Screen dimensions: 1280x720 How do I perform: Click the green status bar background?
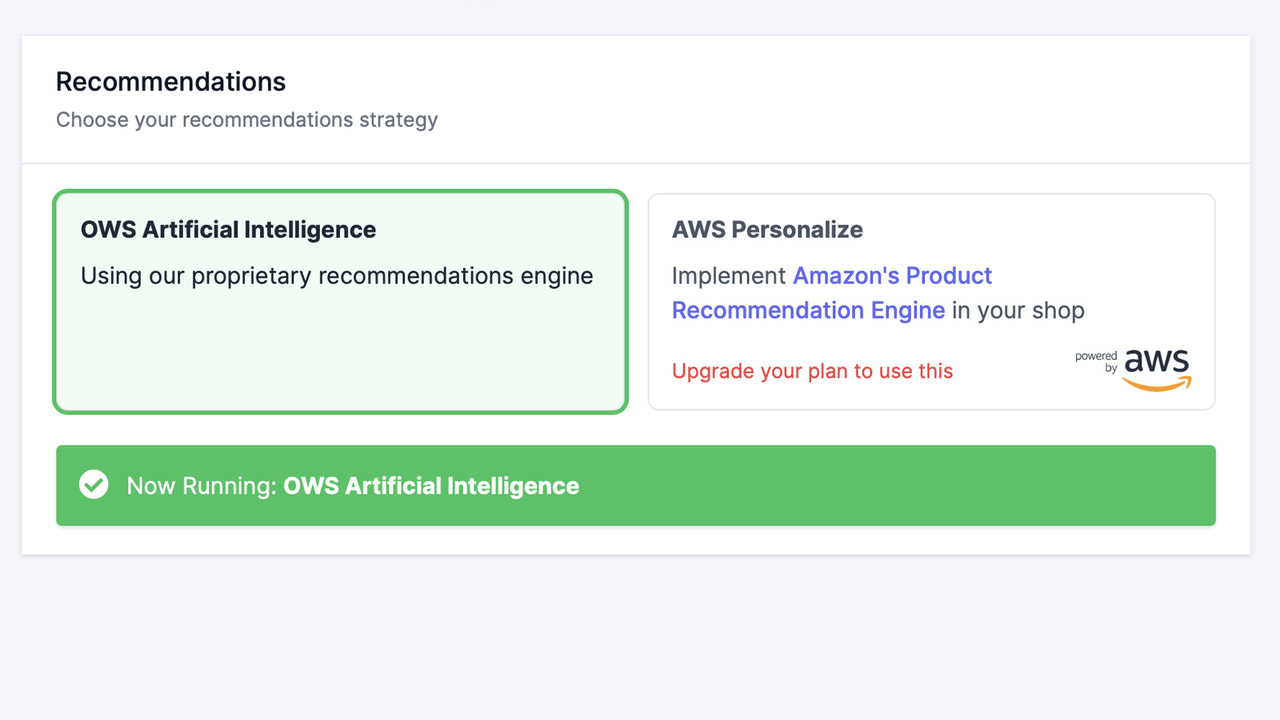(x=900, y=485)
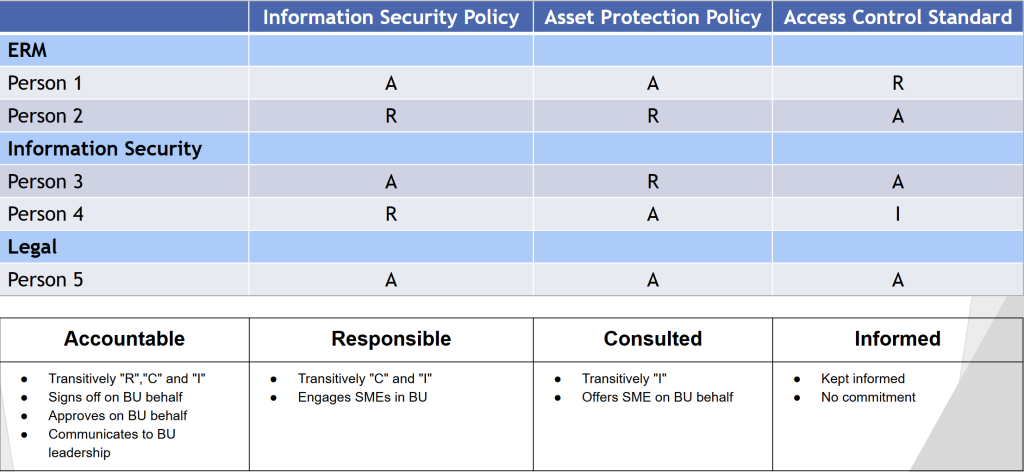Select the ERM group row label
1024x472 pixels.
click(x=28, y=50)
--
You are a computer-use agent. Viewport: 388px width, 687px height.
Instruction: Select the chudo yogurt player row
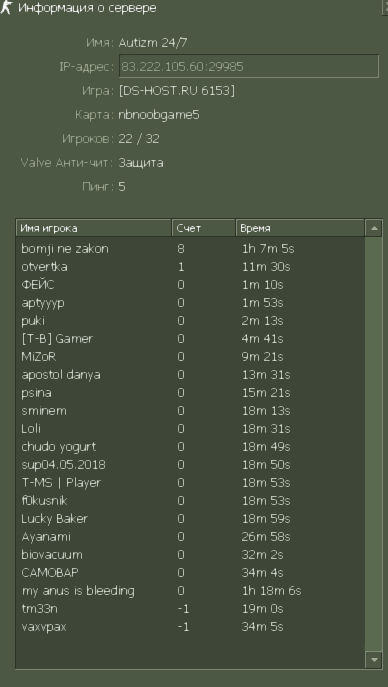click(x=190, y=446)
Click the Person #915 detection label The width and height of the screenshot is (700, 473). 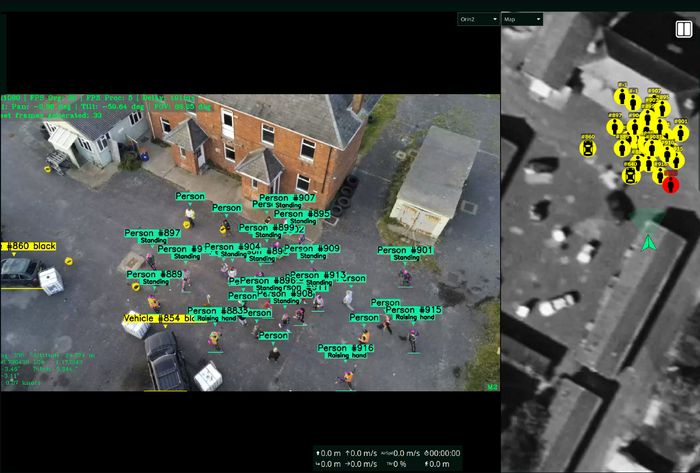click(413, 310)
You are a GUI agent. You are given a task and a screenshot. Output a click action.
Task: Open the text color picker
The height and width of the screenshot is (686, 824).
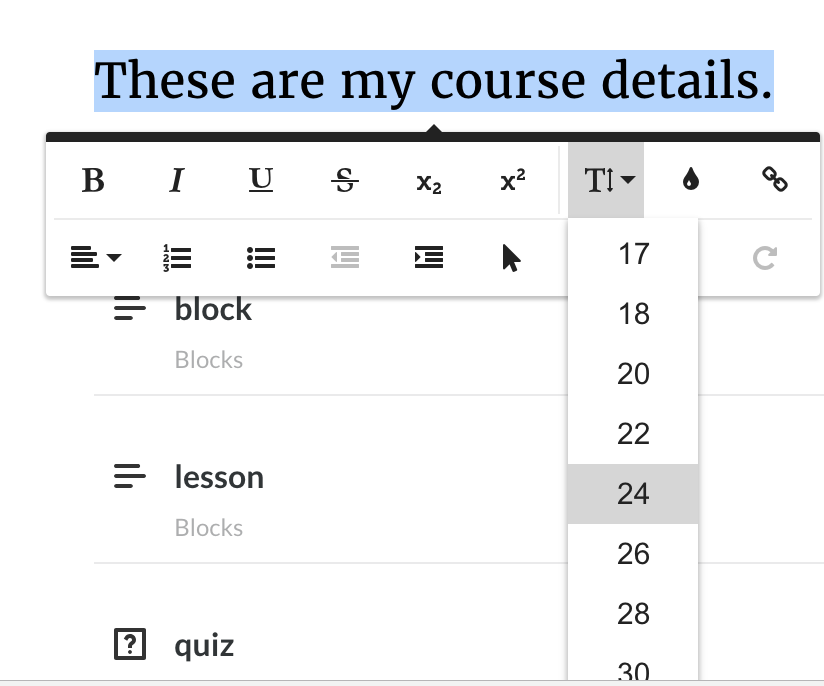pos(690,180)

Exercise: Using the entries above, work out how many lines contain the string "agent". Respond with that number alone.

Answer for the task: 2